Africa is a hotbed full of opportunities. We are no longer waiting for the government to create solutions for our problems, instead we are creating startups and implementing plans and structures that work. We have been given different platforms that are willing to fund solutions that are sure to be useful. One of the most popular platforms that have been helping startups and particularly engineers is the Royal Academy of Engineering. The academy facilitates startups that need to push their businesses and have the right technology and team on board.
One of the most impressive engineers that presented his startup was a 27-year-old Nigerian systems engineer that won the Royal Academy of Engineering Africa Prize for Engineering innovation. His presentation was simple yet very powerful at the same. He designed Tuteria, an online platform that links students to qualified tutors in their area and within their budget. Users can learn anything from a language to Mathematics. He stated that all the tutors are rated by the clients and before the tutors teach they are usually analyzed and go through a thorough evaluation.
At the award ceremony which was held in Nairobi, Kenya on 23rd May 2017, the four finalists delivered presentations and were then judged by a live audience and four Africa Prize judges. The three runners up were from Kenya, Nigeria, Uganda, South Africa. Mr. Benson said he was inspired to build this startup after one of his friends son had issues with his classes in schools and getting a tutor was a tedious process. Tutors are paid once the lessons have been confirmed while Tuteria takes 15 to 30% commission for each paid lesson.
For a period of 6 months sixteen shortlisted Africa Prize entrants from different African countries received training and mentoring which they learned to develop business plans and market their innovations.
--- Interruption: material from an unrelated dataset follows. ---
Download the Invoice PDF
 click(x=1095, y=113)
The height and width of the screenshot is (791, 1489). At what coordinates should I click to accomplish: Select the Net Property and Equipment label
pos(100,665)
Although Godwin’s Tuteria was probably the best because it is a startup that can penetrate through the African market and change the way Nigerian and Africans share knowledge. As his first prize win, he got £25,000. While the runners up got £10,000.
The three runners up were:
- Andre Nel from South Africa for the GreenTower Microgrid system, which reduces the energy used to heat water by 90%. A single unit can service 15 homes and reduce electricity demand from a community by 65%.
- Hindu Nabulumba from Uganda for the Yaaka Digital Learning Network, which teachers and students can use to share academic knowledge and materials.
- Kelvin Gacheru from Kenya for the Mobi-Water system, which allows water tank users to monitor and control the water in their tanks remotely using a mobile phone. Users will be able to save more than 30% of their water.